Четвертого января огромными объявлениями в газетах он пригласил весь мир подписаться на первые три миллиарда долларов, из которых две трети должны были падать на Америку и одна треть — на Европу. На один миллиард предполагалось выпустить акции, на остальные — временные свидетельства.

Призыв к подписке содержал все основные сведения о расходах по постройке, об открытии туннеля для движения, о его доходности, капитализации, амортизации. При ежедневном провозе тридцати тысяч пассажиров туннель уже оказывался выгодным. Но, без сомнения, их будет сорок тысяч и больше. К этому еще прибавятся громадные доходы от грузов, от почтовых отправлений, от спешной пневматической почты и телеграмм…

Мир не знал таких цифр! Смущающие, гипнотизирующие, жуткие цифры, от которых захватывает дух и мутится разум!

Приглашение на подписку скрепили учредители и крупные акционеры синдиката — самые блестящие имена Соединенных Штатов и крупнейшие банки.

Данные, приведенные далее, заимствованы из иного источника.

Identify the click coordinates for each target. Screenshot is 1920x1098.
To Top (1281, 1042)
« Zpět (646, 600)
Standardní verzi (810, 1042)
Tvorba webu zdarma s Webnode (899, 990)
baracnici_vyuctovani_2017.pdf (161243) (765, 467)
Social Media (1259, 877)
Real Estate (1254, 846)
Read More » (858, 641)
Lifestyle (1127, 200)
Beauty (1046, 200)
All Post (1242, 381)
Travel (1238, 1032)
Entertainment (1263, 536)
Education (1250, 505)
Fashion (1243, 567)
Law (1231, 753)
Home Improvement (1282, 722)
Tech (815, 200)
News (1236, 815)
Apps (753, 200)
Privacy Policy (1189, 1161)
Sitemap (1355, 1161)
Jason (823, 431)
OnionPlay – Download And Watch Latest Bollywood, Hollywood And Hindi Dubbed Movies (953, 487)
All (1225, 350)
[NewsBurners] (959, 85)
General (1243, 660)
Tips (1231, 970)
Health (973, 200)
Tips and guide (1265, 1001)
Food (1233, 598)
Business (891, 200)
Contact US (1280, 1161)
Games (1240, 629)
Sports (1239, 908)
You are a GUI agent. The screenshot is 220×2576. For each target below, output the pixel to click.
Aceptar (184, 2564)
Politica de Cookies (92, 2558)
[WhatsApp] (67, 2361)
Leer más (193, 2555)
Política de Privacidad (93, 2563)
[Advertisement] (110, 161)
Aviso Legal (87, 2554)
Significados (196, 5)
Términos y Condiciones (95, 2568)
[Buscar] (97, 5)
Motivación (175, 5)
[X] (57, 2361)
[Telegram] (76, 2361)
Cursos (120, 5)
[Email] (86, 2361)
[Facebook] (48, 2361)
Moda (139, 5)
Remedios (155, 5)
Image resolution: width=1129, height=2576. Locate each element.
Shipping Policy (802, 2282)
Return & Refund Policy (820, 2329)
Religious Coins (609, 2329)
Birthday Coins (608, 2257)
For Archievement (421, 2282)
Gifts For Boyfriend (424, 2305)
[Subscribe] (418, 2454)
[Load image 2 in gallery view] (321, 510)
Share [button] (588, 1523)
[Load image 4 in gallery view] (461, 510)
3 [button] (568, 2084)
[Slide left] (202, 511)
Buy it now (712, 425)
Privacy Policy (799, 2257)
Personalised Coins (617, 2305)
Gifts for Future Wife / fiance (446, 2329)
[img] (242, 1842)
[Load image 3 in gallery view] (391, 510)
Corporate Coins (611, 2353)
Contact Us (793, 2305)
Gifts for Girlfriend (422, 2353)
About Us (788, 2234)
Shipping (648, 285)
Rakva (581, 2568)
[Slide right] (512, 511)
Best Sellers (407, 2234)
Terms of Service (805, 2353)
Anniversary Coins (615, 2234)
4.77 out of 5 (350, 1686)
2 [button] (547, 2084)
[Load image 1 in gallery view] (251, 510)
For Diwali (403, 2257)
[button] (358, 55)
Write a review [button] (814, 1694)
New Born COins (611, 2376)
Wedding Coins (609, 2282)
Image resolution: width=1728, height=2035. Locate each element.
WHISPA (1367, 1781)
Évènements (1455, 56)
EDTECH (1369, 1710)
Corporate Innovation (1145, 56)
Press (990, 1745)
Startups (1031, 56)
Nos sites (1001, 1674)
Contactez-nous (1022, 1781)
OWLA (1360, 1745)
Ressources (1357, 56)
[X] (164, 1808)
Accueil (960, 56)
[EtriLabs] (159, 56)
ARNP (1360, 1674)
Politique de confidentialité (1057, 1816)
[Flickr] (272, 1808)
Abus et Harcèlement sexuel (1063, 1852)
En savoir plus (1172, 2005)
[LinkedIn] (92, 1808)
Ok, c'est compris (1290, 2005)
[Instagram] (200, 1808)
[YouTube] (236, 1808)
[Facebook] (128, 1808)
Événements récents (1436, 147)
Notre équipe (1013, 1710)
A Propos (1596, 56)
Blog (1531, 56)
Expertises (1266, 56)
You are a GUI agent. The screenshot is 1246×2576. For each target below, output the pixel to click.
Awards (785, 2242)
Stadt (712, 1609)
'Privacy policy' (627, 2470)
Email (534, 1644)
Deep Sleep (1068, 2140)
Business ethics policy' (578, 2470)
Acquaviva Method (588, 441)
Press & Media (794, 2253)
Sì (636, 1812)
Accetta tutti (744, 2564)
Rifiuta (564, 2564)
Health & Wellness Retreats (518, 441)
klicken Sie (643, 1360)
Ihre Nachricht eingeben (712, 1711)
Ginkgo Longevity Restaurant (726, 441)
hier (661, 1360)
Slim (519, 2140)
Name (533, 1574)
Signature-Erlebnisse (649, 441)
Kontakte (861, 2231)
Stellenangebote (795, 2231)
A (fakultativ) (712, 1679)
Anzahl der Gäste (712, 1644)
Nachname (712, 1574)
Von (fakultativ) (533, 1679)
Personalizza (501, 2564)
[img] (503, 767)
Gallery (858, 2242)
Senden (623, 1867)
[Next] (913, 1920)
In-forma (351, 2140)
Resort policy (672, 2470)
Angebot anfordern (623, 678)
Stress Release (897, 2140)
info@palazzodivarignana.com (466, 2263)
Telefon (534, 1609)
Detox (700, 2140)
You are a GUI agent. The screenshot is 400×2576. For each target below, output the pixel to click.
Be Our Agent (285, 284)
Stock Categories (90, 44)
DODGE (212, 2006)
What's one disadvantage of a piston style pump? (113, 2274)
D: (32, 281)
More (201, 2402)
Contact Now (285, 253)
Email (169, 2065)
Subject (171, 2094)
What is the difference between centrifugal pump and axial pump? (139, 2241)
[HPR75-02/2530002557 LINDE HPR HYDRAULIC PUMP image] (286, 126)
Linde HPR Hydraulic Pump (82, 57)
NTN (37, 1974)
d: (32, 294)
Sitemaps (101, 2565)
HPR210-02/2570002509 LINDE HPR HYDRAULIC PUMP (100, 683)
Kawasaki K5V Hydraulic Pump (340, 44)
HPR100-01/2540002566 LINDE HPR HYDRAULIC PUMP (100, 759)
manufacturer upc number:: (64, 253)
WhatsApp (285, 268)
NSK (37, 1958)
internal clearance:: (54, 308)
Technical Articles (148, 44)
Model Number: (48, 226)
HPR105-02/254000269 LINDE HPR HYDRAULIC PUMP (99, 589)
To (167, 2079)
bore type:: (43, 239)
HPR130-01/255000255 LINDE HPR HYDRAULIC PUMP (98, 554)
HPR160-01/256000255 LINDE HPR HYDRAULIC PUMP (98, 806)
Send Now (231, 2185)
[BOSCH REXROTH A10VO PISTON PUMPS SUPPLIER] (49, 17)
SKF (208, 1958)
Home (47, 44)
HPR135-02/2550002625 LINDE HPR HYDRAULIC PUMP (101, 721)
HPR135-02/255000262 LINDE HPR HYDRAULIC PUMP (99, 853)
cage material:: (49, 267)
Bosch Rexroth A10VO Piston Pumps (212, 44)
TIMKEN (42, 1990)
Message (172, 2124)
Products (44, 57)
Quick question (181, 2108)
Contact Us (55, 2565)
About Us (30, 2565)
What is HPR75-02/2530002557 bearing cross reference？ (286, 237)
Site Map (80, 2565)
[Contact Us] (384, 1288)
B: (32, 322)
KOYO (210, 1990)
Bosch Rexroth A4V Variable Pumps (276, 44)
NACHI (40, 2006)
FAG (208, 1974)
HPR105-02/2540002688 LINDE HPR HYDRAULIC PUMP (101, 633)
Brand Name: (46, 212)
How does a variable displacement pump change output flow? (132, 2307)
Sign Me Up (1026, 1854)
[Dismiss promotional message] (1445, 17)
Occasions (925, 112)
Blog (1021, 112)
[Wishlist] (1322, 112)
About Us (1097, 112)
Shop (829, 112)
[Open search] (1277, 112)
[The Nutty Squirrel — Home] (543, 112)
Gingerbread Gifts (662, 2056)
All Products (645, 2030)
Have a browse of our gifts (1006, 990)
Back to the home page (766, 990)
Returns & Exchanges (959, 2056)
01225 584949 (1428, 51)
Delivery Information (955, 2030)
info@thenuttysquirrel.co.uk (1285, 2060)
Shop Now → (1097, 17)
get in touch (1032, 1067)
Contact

Руководителем финансовой части, к удивлению Нью-Йорка, стал человек, известный всем как Lloyds righthandman,[39] некто С. Вульф, до тех пор состоявший директором банка Ллойда.

3

Сам Ллойд поставил С. Вульфа во главе синдиката, и этим имя С. Вульфа было навеки связано с сооружением туннеля.

Его портрет появился в вечерних газетах: почтенный, серьезный, несколько тучный джентльмен восточного типа. Толстые губы, большой, с горбинкой нос, короткие, черные, курчавые волосы и черные бачки, темные выпуклые глаза с чуть-чуть меланхолическим блеском.

«Начал свою деятельность торговлей старым платьем — теперь финансовый руководитель С.А.Т. с окладом в двести тысяч долларов в год. Знает двенадцать языков».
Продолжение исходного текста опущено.